— BEGIN Text extract —

Thursday, September 24

Summer Pasta Recipe: Sun Dried Tomato & Artichoke Pesto, Cherry Tomatoes, and Fresh Basil with Linguine or Farfalle

Cooking with Less Fuss, More Flavor

Enjoying more fast farm food from the kitchen garden

Tomatoes and basil on the third day of fall? You bet. The calendar may say summer is over, but the kitchen garden keeps to its own schedule, and mine says that tomato season is finally (finally!) in nearly full swing. The beautiful green and purple basil I've been picking since the end of June is still going gangbusters, too.

There's no better—or simpler—way to celebrate your garden fresh tomatoes and basil than to toss them with hot pasta, but adding this quick sun-dried tomato and artichoke pesto to the mix brings the dish to a whole other level.

I've made this with larger tomatoes chopped into chunks, but cherry tomatoes really work best. A mixture of red and yellow looks especially nice. I like to make this with fettuccine or farfalle (because bowties are always so much fun), but other pasta shapes would probably be good, too.

— END Text extract —
— BEGIN Data excerpt —

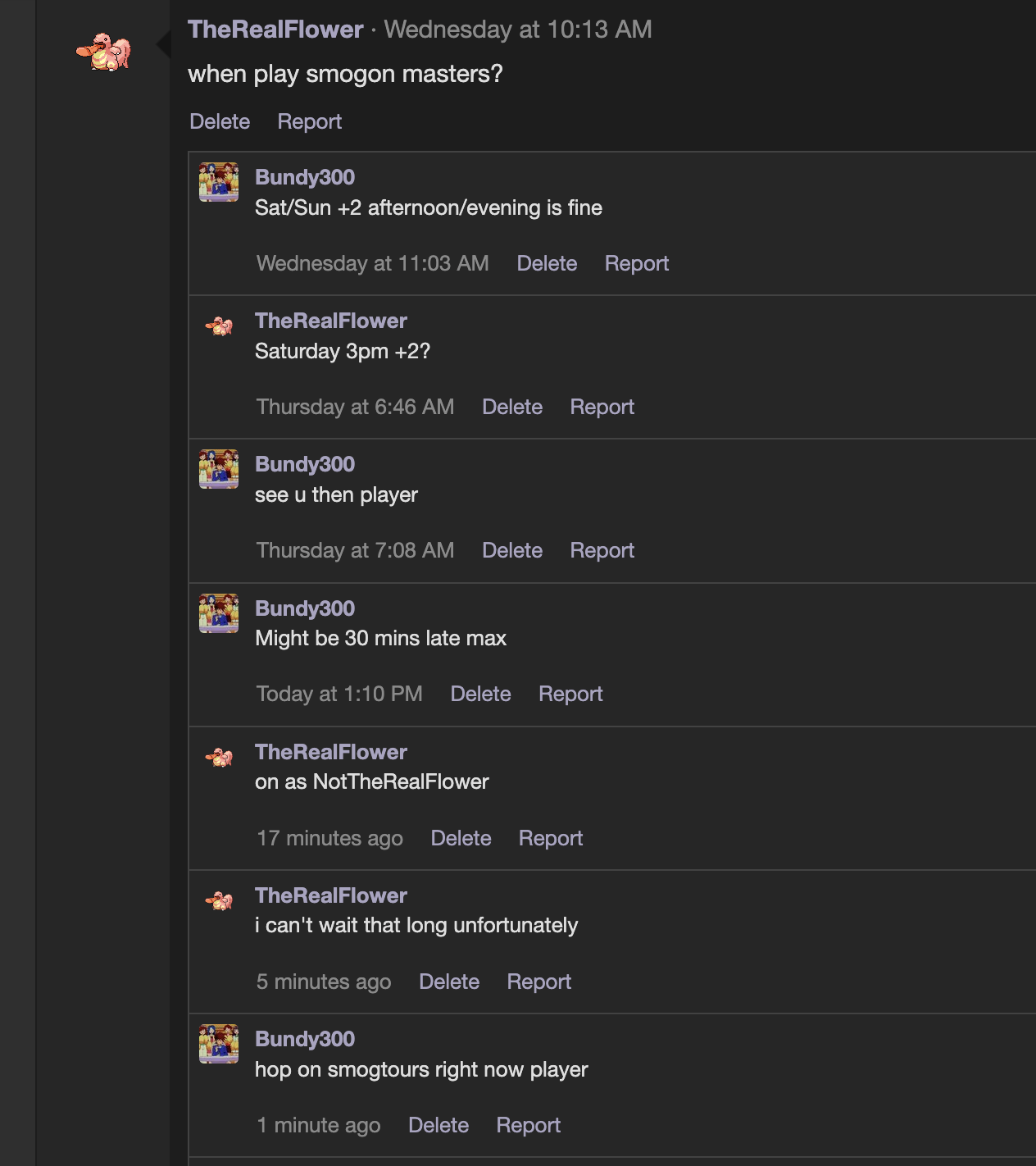Image resolution: width=1036 pixels, height=1166 pixels.
Task: Report the 'when play smogon masters?' post
Action: coord(310,121)
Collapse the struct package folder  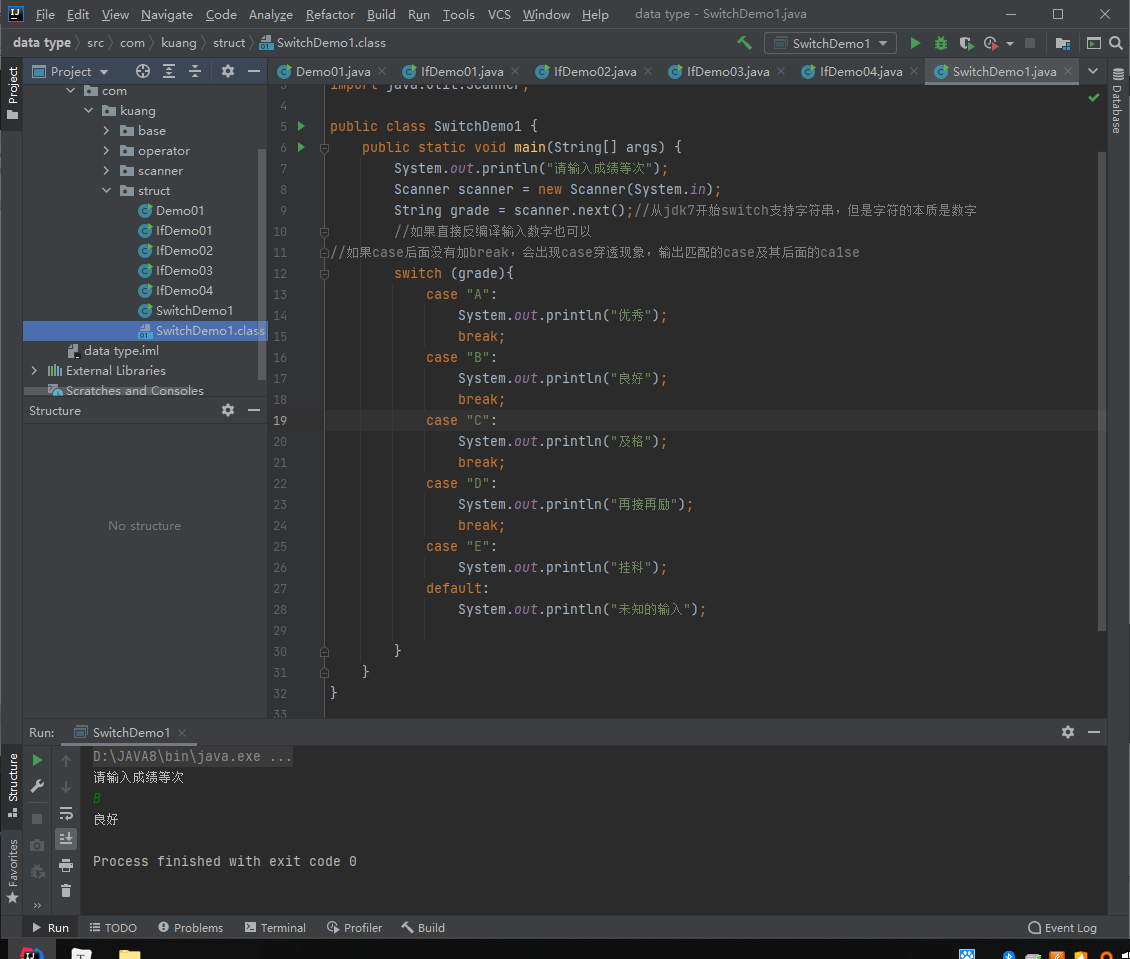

— END Data excerpt —

What is asked =>
1/ Render this sentence from the summer pasta recipe post into Spanish: "A mixture of red and yellow looks especially nice."
2/ Proceed with the summer pasta recipe post, picking up right after its final sentence.

Outputs in order =>
1/ Una mezcla de rojo y amarillo queda especialmente bonita.

2/
The edges of the basil start to darken pretty quickly after chopping, but I doubt you'll hear any complaints. This dish is perfect as a light main course or would go well alongside grilled beef or chicken, lamb leg steaks (I love these), or even lamb chops. Lately I've been eating it for breakfast—adding even more chopped basil when I'm halfway through.

Pasta with Cherry Tomatoes, Basil, and Sun Dried Tomato & Artichoke Pesto
Adapted from Two Blue Lemons

**Click here to print this recipe**

August 2010 update: While mixing up the third or fourth batch of this quick and easy pesto, I took a cue from my favorite basil pesto recipe and added some fresh tomatoes. Yum. This new version is a little thinner than the original, with more tomato flavor and fewer calories: recipe here.

I love pestos and am a sucker for both sun dried tomatoes and any recipe that calls for canned artichoke hearts, so of course this recipe from Anna at Two Blue Lemons caught my eye.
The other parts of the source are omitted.